■ PASSAGE TO READ
++++++++
There a little things I find that suggest an older time, the locking nut on the headset, round w a spanner hole, inconvenient, but interesting. I found something I haven't seen on a skip tooth chain before, it took me a while to find the master link because it does not have a master link w/ a removable plate, it has a master link like a block chain, a link with a screw going through it.


----------



## redline1968 (Dec 19, 2014)

Sweet bike. Looks like fun.


----------



## Wheeled Relics (Dec 19, 2014)

Thx redline, another one to keep dreaming of, trying to pinpoint a year hunting for numbers.


Looking for more information on Popes 2 piece crank~

Ref: http://thecabe.com/vbulletin/showthread.php?66048-Does-this-mean-Pope

"The Crank is a split axle crank, Basicly a 2 piece crank, the plate comes off and you have to put a screwdriver in it to hold the bolt and unscrew the 2 halve of the crank, works like a turn buckle. Unique crank, chalk it to early and over designed. Think the Split axle was used in the teens up to 1923."

Ref: http://thecabe.com/vbulletin/showthread.php?15423-Restored-1902-Tribune-Model-70/page2

"The "keyhole" on my left crank arm fooled me. Both I and a mechanic friend assumed it had to come out. We even tried drilling it. (Very hard steel!) Totally unnecessary; ignore it. Remove the crank bolt (reverse thread). It may need assistance from Liquid Wrench (mine did) or the legendary Kroil (which said to free up anything in time). The crank pulls off the crank arm with some leverage. Good luck."

Ref: http://thecabe.com/vbulletin/showthread.php?21495-need-help-removing-these-cranks


----------



## Wheeled Relics (Dec 19, 2014)

*I have no idea how this comes apart*

Crank turns smoothly but *very* stiff. I'll need to clean and grease but have no idea how the BB comes apart. I need some help/guidance/instructions. 

What I see so far: there are four bolts that appear to hold the chainring on to the drive side. On the non drive side there are some slightly visible slots on the end of the center of the crank where the crank arm looks to be threaded or cotered on to the crank(I can't tell), and a locking nut.

Seaching refs above


----------



## Wheeled Relics (Dec 19, 2014)

Hand stamped on bottom of crank (uneven spacing w over stamps?)

G6464
E53827 (8 looks like a 9 with a 1 over stamped?)
F 92P18 P





http://www.vintagecolumbiabikes.com/id79.html


----------



## redline1968 (Dec 20, 2014)

Drilling it!   No...You have a reverse threaded nut in the center of the arm I don't remember it being more than 2 parts. The slots use a special tool to turn it. U can make one. The numbers might be used for tax purposes one of them has to be the serial number place on  frame when it was constructed.
++++++++
■ Entries on finding words and elements
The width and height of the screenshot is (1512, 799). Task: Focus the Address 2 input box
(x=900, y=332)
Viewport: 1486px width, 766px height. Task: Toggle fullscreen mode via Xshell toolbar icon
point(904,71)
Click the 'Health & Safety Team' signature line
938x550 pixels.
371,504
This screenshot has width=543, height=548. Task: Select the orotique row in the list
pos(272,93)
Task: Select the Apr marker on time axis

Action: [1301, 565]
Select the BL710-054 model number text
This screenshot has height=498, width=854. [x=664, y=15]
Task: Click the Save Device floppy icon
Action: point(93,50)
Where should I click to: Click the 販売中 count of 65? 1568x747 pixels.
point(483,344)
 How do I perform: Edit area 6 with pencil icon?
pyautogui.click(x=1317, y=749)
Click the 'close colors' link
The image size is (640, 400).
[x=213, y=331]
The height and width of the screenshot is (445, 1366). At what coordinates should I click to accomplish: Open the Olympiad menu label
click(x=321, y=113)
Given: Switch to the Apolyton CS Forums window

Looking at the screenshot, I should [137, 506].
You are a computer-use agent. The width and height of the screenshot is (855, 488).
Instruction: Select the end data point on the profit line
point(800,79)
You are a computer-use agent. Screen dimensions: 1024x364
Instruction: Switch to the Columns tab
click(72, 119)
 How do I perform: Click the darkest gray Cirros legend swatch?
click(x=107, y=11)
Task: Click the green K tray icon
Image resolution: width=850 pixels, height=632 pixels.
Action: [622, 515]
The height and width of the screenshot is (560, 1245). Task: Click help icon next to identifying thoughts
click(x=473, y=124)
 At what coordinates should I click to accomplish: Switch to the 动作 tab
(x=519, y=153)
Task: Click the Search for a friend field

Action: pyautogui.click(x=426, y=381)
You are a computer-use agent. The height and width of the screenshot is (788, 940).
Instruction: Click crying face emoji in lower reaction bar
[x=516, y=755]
++++++++
■ EXERCISES TO COMPLETE
1: Decide whether each statement agrees with the bicycle forum thread, answering yes or no and quoting the words that settle it: (a) the skip tooth chain has a master link with a removable plate; (b) the split axle crank works like a turn buckle; (c) the quoted advice about the crank arm "keyhole" says drilling it was needed.
2: Print the bicycle forum thread from "There a little" to "going through it.".
Rely only on the bicycle forum thread for your answers.

■ WRITTEN ANSWERS
1:
(a) No: "it does not have a master link w/ a removable plate"
(b) Yes: "works like a turn buckle"
(c) No: "Totally unnecessary; ignore it."

2:
There a little things I find that suggest an older time, the locking nut on the headset, round w a spanner hole, inconvenient, but interesting. I found something I haven't seen on a skip tooth chain before, it took me a while to find the master link because it does not have a master link w/ a removable plate, it has a master link like a block chain, a link with a screw going through it.